ASSIGNED TASK -> Reproduce all of the data, making sure that no line differs from the original.

++++++

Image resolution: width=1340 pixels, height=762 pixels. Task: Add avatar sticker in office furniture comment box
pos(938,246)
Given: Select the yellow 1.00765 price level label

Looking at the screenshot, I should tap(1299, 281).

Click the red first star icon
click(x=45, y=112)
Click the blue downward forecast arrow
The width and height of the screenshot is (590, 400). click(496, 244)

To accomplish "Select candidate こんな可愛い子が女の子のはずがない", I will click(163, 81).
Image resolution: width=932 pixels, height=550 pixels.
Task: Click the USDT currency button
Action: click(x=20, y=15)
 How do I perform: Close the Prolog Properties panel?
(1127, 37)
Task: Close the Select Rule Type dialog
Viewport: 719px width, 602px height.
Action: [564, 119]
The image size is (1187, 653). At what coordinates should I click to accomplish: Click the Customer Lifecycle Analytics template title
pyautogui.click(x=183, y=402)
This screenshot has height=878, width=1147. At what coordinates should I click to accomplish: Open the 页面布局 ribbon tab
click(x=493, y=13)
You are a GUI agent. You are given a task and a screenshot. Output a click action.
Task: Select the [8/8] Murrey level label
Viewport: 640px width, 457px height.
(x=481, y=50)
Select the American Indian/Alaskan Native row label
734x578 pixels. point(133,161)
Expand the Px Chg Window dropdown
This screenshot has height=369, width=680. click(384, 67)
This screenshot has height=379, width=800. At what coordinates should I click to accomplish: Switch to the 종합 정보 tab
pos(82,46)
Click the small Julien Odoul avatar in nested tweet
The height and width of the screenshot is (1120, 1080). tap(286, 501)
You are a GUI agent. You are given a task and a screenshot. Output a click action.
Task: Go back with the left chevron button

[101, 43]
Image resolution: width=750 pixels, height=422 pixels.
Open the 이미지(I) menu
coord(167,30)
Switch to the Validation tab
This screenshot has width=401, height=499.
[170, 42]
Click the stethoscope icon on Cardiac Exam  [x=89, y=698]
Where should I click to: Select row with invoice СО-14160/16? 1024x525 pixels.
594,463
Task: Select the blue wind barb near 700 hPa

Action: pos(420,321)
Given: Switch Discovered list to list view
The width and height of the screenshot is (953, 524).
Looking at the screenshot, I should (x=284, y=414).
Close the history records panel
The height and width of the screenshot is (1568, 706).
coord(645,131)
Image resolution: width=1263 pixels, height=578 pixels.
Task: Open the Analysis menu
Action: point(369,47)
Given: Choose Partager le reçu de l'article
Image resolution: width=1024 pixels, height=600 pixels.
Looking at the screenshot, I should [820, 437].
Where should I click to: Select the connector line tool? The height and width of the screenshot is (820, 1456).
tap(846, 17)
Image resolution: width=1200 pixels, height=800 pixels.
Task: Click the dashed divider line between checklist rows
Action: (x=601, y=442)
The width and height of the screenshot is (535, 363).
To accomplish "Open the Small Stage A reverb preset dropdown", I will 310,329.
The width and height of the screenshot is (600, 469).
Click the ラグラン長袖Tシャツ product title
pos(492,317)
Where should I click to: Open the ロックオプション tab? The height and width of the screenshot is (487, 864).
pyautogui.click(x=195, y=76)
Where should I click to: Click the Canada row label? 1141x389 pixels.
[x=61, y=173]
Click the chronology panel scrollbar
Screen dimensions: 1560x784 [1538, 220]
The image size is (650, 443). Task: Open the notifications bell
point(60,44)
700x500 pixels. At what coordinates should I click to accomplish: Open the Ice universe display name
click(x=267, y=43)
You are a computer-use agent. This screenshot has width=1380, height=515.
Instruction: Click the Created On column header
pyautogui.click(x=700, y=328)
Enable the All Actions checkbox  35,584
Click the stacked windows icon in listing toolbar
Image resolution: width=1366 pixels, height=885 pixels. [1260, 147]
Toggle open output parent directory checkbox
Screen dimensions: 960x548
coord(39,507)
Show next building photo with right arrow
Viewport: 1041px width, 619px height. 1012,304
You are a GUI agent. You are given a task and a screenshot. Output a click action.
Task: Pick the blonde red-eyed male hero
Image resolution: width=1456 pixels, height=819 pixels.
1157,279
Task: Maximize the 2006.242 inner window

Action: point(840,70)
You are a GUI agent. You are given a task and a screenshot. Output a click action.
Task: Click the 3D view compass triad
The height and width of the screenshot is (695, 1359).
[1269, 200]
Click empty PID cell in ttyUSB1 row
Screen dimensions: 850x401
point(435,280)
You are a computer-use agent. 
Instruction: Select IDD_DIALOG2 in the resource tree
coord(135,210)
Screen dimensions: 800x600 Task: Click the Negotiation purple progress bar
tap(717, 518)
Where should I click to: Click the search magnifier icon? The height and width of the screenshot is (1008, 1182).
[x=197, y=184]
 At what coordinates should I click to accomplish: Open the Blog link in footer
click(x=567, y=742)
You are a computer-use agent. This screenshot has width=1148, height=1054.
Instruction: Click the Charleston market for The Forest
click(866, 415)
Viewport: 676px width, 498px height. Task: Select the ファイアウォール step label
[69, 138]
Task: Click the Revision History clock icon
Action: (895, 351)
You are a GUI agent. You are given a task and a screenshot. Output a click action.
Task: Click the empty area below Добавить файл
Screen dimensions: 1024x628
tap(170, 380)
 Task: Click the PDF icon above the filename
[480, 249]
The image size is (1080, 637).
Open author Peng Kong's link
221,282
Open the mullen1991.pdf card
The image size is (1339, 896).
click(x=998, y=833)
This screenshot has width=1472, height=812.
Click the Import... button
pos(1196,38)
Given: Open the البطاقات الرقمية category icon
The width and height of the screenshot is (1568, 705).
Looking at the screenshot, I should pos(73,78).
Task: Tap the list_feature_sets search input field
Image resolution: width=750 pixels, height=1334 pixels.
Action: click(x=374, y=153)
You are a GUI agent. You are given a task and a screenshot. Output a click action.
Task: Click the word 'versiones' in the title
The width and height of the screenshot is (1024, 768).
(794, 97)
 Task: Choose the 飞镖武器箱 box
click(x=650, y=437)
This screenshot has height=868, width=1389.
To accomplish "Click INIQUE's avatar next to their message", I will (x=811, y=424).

++++++

RESPONSE BOX ->
Image resolution: width=1340 pixels, height=762 pixels. Task: Add avatar sticker in office furniture comment box
pos(938,246)
Given: Select the yellow 1.00765 price level label

Looking at the screenshot, I should tap(1299, 281).

Click the red first star icon
click(x=45, y=112)
Click the blue downward forecast arrow
The width and height of the screenshot is (590, 400). click(496, 244)

To accomplish "Select candidate こんな可愛い子が女の子のはずがない", I will click(163, 81).
Image resolution: width=932 pixels, height=550 pixels.
Task: Click the USDT currency button
Action: click(x=20, y=15)
 How do I perform: Close the Prolog Properties panel?
(1127, 37)
Task: Close the Select Rule Type dialog
Viewport: 719px width, 602px height.
Action: [564, 119]
The image size is (1187, 653). At what coordinates should I click to accomplish: Click the Customer Lifecycle Analytics template title
pyautogui.click(x=183, y=402)
This screenshot has height=878, width=1147. At what coordinates should I click to accomplish: Open the 页面布局 ribbon tab
click(x=493, y=13)
You are a GUI agent. You are given a task and a screenshot. Output a click action.
Task: Select the [8/8] Murrey level label
Viewport: 640px width, 457px height.
(x=481, y=50)
Select the American Indian/Alaskan Native row label
734x578 pixels. point(133,161)
Expand the Px Chg Window dropdown
This screenshot has height=369, width=680. click(384, 67)
This screenshot has height=379, width=800. At what coordinates should I click to accomplish: Switch to the 종합 정보 tab
pos(82,46)
Click the small Julien Odoul avatar in nested tweet
The height and width of the screenshot is (1120, 1080). tap(286, 501)
You are a GUI agent. You are given a task and a screenshot. Output a click action.
Task: Go back with the left chevron button

[101, 43]
Image resolution: width=750 pixels, height=422 pixels.
Open the 이미지(I) menu
coord(167,30)
Switch to the Validation tab
This screenshot has width=401, height=499.
[170, 42]
Click the stethoscope icon on Cardiac Exam  [x=89, y=698]
Where should I click to: Select row with invoice СО-14160/16? 1024x525 pixels.
594,463
Task: Select the blue wind barb near 700 hPa

Action: pos(420,321)
Given: Switch Discovered list to list view
The width and height of the screenshot is (953, 524).
Looking at the screenshot, I should (x=284, y=414).
Close the history records panel
The height and width of the screenshot is (1568, 706).
coord(645,131)
Image resolution: width=1263 pixels, height=578 pixels.
Task: Open the Analysis menu
Action: point(369,47)
Given: Choose Partager le reçu de l'article
Image resolution: width=1024 pixels, height=600 pixels.
Looking at the screenshot, I should [820, 437].
Where should I click to: Select the connector line tool? The height and width of the screenshot is (820, 1456).
tap(846, 17)
Image resolution: width=1200 pixels, height=800 pixels.
Task: Click the dashed divider line between checklist rows
Action: (x=601, y=442)
The width and height of the screenshot is (535, 363).
To accomplish "Open the Small Stage A reverb preset dropdown", I will 310,329.
The width and height of the screenshot is (600, 469).
Click the ラグラン長袖Tシャツ product title
pos(492,317)
Where should I click to: Open the ロックオプション tab? The height and width of the screenshot is (487, 864).
pyautogui.click(x=195, y=76)
Where should I click to: Click the Canada row label? 1141x389 pixels.
[x=61, y=173]
Click the chronology panel scrollbar
Screen dimensions: 1560x784 [1538, 220]
The image size is (650, 443). Task: Open the notifications bell
point(60,44)
700x500 pixels. At what coordinates should I click to accomplish: Open the Ice universe display name
click(x=267, y=43)
You are a computer-use agent. This screenshot has width=1380, height=515.
Instruction: Click the Created On column header
pyautogui.click(x=700, y=328)
Enable the All Actions checkbox  35,584
Click the stacked windows icon in listing toolbar
Image resolution: width=1366 pixels, height=885 pixels. [1260, 147]
Toggle open output parent directory checkbox
Screen dimensions: 960x548
coord(39,507)
Show next building photo with right arrow
Viewport: 1041px width, 619px height. 1012,304
You are a GUI agent. You are given a task and a screenshot. Output a click action.
Task: Pick the blonde red-eyed male hero
Image resolution: width=1456 pixels, height=819 pixels.
1157,279
Task: Maximize the 2006.242 inner window

Action: point(840,70)
You are a GUI agent. You are given a task and a screenshot. Output a click action.
Task: Click the 3D view compass triad
The height and width of the screenshot is (695, 1359).
[1269, 200]
Click empty PID cell in ttyUSB1 row
Screen dimensions: 850x401
point(435,280)
You are a computer-use agent. 
Instruction: Select IDD_DIALOG2 in the resource tree
coord(135,210)
Screen dimensions: 800x600 Task: Click the Negotiation purple progress bar
tap(717, 518)
Where should I click to: Click the search magnifier icon? The height and width of the screenshot is (1008, 1182).
[x=197, y=184]
 At what coordinates should I click to accomplish: Open the Blog link in footer
click(x=567, y=742)
You are a computer-use agent. This screenshot has width=1148, height=1054.
Instruction: Click the Charleston market for The Forest
click(866, 415)
Viewport: 676px width, 498px height. Task: Select the ファイアウォール step label
[69, 138]
Task: Click the Revision History clock icon
Action: (895, 351)
You are a GUI agent. You are given a task and a screenshot. Output a click action.
Task: Click the empty area below Добавить файл
Screen dimensions: 1024x628
tap(170, 380)
 Task: Click the PDF icon above the filename
[480, 249]
The image size is (1080, 637).
Open author Peng Kong's link
221,282
Open the mullen1991.pdf card
The image size is (1339, 896).
click(x=998, y=833)
This screenshot has width=1472, height=812.
Click the Import... button
pos(1196,38)
Given: Open the البطاقات الرقمية category icon
The width and height of the screenshot is (1568, 705).
Looking at the screenshot, I should pos(73,78).
Task: Tap the list_feature_sets search input field
Image resolution: width=750 pixels, height=1334 pixels.
Action: click(x=374, y=153)
You are a GUI agent. You are given a task and a screenshot. Output a click action.
Task: Click the word 'versiones' in the title
The width and height of the screenshot is (1024, 768).
(794, 97)
 Task: Choose the 飞镖武器箱 box
click(x=650, y=437)
This screenshot has height=868, width=1389.
To accomplish "Click INIQUE's avatar next to their message", I will (x=811, y=424).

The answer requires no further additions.